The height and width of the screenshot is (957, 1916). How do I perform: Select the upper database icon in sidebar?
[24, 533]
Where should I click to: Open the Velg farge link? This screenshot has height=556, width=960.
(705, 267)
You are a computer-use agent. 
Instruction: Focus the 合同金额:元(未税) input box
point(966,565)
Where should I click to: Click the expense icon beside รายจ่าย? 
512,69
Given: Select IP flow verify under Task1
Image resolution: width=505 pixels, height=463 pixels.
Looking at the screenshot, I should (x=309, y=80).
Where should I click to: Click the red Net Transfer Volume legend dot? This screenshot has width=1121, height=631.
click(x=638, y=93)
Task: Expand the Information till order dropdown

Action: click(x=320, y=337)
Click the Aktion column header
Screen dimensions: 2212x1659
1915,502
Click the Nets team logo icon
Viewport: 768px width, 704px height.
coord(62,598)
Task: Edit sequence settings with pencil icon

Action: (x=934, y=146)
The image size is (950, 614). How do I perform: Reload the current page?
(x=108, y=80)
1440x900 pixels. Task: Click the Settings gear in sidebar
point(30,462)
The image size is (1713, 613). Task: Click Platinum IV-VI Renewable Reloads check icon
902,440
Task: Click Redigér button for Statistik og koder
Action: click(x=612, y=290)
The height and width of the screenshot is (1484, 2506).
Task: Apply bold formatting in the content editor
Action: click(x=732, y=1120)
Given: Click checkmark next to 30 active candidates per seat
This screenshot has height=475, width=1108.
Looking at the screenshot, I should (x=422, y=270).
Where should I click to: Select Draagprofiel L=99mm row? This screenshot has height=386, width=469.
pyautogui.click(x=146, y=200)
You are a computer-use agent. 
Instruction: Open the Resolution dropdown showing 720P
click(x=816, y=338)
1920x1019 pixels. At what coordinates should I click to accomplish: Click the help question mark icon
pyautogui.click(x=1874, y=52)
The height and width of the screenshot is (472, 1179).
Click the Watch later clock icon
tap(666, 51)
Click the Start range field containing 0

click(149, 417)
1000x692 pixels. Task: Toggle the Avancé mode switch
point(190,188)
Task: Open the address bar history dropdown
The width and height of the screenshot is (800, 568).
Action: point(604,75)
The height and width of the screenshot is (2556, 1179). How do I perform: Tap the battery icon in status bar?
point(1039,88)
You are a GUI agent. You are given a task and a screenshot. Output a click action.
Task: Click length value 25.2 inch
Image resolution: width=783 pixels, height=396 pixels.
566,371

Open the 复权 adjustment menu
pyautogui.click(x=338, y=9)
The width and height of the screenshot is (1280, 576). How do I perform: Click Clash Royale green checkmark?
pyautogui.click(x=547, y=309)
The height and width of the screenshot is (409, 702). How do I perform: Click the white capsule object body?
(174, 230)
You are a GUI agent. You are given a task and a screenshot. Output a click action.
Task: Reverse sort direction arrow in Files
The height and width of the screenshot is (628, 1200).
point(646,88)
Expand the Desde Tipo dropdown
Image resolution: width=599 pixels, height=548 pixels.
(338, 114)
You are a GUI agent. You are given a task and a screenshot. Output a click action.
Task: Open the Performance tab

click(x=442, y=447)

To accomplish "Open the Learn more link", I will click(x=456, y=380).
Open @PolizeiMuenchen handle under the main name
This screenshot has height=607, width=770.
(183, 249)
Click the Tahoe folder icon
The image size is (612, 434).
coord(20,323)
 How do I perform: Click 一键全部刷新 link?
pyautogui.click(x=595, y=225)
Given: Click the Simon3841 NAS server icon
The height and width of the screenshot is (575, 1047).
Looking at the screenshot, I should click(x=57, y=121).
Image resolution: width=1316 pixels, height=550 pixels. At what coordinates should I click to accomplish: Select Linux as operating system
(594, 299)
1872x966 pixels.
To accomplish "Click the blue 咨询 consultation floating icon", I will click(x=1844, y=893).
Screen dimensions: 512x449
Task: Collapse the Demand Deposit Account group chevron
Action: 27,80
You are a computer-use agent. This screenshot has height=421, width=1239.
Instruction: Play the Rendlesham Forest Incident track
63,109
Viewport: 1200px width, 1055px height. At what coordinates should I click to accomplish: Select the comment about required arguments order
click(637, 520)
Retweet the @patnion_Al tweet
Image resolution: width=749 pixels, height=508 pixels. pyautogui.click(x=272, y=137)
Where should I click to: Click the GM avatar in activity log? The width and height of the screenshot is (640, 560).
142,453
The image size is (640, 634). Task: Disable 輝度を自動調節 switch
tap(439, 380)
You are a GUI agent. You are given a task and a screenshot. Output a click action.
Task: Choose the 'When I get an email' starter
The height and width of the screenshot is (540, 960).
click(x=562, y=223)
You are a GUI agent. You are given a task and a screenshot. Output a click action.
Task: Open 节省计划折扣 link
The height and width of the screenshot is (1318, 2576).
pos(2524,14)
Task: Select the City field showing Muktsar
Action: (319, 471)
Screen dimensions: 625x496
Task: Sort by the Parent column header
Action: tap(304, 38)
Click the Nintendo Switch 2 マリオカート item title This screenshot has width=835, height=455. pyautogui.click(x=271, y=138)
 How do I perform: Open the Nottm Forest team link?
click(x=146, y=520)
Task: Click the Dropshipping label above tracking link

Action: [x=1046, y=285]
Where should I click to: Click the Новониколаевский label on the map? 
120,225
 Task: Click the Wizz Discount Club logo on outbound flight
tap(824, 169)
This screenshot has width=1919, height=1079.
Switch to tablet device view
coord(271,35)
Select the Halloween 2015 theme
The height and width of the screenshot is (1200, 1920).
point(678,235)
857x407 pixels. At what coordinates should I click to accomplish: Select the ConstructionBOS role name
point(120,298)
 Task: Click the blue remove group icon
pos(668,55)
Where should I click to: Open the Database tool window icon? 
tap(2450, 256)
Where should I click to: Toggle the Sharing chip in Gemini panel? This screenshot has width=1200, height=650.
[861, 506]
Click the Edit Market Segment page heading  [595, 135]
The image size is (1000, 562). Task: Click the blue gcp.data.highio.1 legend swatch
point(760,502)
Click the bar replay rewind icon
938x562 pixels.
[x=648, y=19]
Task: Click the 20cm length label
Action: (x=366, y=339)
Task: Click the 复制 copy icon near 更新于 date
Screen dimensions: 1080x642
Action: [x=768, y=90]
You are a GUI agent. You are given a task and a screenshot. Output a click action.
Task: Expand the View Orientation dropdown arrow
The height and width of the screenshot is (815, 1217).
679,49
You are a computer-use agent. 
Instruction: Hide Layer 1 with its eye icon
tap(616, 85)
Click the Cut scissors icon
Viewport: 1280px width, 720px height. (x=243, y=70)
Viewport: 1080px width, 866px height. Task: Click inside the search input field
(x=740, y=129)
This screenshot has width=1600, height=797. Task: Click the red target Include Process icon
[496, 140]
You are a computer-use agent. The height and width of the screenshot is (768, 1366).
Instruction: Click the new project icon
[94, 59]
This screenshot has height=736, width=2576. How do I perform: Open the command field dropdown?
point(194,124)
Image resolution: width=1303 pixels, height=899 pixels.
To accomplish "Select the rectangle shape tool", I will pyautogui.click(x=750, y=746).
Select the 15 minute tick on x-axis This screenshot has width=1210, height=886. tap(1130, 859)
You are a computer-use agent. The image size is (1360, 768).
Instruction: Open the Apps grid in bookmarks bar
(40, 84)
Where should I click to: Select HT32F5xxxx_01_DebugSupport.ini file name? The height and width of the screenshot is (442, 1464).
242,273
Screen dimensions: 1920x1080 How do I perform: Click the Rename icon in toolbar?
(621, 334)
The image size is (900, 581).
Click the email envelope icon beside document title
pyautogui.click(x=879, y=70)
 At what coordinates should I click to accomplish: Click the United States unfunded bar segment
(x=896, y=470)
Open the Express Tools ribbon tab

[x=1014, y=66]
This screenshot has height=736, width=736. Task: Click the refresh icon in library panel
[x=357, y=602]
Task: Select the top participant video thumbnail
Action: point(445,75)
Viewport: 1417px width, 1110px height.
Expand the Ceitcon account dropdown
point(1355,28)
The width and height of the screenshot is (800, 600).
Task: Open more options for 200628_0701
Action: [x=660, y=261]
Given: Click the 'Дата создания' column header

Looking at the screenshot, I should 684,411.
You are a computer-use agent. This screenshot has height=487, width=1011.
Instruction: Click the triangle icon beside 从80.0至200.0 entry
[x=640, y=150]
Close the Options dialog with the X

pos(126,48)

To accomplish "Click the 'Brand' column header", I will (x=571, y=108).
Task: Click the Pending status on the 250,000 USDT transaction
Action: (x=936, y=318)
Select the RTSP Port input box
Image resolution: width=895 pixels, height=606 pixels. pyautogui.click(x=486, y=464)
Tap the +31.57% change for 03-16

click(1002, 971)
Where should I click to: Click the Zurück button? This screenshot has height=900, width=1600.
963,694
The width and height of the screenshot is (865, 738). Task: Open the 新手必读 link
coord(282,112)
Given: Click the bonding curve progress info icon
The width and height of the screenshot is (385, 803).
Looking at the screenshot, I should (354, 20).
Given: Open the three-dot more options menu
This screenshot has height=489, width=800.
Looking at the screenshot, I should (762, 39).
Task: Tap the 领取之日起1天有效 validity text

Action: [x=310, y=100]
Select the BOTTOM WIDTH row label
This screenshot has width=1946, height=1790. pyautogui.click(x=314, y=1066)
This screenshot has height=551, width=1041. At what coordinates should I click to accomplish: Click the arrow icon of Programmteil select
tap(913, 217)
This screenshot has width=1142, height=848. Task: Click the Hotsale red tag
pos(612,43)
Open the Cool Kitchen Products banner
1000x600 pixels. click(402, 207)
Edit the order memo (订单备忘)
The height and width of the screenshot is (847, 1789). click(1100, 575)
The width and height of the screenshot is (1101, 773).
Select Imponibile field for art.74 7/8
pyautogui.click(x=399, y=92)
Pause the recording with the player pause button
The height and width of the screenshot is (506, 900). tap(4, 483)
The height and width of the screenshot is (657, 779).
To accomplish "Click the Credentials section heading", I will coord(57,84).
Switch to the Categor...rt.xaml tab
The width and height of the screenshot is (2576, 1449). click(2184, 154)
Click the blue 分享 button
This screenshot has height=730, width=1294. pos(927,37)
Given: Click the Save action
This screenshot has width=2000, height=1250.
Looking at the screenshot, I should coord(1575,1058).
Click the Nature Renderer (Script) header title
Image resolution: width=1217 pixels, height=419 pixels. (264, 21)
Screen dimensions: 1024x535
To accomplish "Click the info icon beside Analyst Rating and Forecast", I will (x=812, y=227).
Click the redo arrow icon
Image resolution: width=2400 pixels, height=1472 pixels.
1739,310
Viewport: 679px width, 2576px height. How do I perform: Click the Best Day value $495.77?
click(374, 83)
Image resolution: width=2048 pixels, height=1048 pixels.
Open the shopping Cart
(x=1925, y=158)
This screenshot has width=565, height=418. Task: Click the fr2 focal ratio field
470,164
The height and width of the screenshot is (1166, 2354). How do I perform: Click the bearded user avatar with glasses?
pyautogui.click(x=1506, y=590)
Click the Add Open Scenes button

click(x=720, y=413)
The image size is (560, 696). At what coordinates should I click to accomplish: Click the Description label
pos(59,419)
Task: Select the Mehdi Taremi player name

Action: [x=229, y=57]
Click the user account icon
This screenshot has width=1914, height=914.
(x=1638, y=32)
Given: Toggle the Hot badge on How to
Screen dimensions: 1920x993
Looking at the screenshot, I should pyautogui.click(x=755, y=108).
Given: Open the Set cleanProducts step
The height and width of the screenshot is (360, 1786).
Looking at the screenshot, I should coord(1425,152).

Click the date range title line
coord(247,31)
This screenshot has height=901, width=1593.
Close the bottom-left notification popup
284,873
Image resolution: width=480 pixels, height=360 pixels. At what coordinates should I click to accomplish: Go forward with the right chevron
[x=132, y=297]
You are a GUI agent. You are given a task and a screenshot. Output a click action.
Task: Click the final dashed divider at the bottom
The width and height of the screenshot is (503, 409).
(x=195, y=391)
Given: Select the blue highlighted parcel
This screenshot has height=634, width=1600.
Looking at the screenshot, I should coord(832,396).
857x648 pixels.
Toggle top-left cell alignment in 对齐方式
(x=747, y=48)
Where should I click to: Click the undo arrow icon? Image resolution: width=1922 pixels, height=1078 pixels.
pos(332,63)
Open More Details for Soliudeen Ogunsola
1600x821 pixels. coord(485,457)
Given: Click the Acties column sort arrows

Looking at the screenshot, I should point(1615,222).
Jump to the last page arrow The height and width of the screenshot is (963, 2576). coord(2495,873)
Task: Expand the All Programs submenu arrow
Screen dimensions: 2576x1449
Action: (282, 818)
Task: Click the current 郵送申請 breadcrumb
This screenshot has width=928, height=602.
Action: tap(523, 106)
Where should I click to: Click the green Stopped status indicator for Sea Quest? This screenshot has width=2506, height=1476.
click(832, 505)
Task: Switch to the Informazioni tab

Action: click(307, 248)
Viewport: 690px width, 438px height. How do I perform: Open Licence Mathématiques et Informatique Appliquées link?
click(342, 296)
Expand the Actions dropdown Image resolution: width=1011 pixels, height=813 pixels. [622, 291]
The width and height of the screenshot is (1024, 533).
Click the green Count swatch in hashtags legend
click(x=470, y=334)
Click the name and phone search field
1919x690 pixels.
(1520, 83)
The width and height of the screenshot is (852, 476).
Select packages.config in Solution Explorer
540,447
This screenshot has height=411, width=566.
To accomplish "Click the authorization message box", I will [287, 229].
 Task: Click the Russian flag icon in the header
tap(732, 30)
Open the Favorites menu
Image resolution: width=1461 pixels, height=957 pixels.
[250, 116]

━━━━━━

§ STATED GOAL:
Starting at the line of the data that has "will click(x=456, y=380)." and stopping after the line that has "click(x=562, y=223)", rewrite those lines as a JSON list of strings with one string per line, leaving out any blank lines.

§ SOLUTION FOR THIS EXERCISE:
[
  "To accomplish \"Open the Learn more link\", I will click(x=456, y=380).",
  "Open @PolizeiMuenchen handle under the main name",
  "This screenshot has height=607, width=770.",
  "(183, 249)",
  "Click the Tahoe folder icon",
  "The image size is (612, 434).",
  "coord(20,323)",
  " How do I perform: Click 一键全部刷新 link?",
  "pyautogui.click(x=595, y=225)",
  "Given: Click the Simon3841 NAS server icon",
  "The height and width of the screenshot is (575, 1047).",
  "Looking at the screenshot, I should click(x=57, y=121).",
  "Image resolution: width=1316 pixels, height=550 pixels. At what coordinates should I click to accomplish: Select Linux as operating system",
  "(594, 299)",
  "1872x966 pixels.",
  "To accomplish \"Click the blue 咨询 consultation floating icon\", I will click(x=1844, y=893).",
  "Screen dimensions: 512x449",
  "Task: Collapse the Demand Deposit Account group chevron",
  "Action: 27,80",
  "You are a computer-use agent. This screenshot has height=421, width=1239.",
  "Instruction: Play the Rendlesham Forest Incident track",
  "63,109",
  "Viewport: 1200px width, 1055px height. At what coordinates should I click to accomplish: Select the comment about required arguments order",
  "click(637, 520)",
  "Retweet the @patnion_Al tweet",
  "Image resolution: width=749 pixels, height=508 pixels. pyautogui.click(x=272, y=137)",
  "Where should I click to: Click the GM avatar in activity log? The width and height of the screenshot is (640, 560).",
  "142,453",
  "The image size is (640, 634). Task: Disable 輝度を自動調節 switch",
  "tap(439, 380)",
  "You are a GUI agent. You are given a task and a screenshot. Output a click action.",
  "Task: Choose the 'When I get an email' starter",
  "The height and width of the screenshot is (540, 960).",
  "click(x=562, y=223)"
]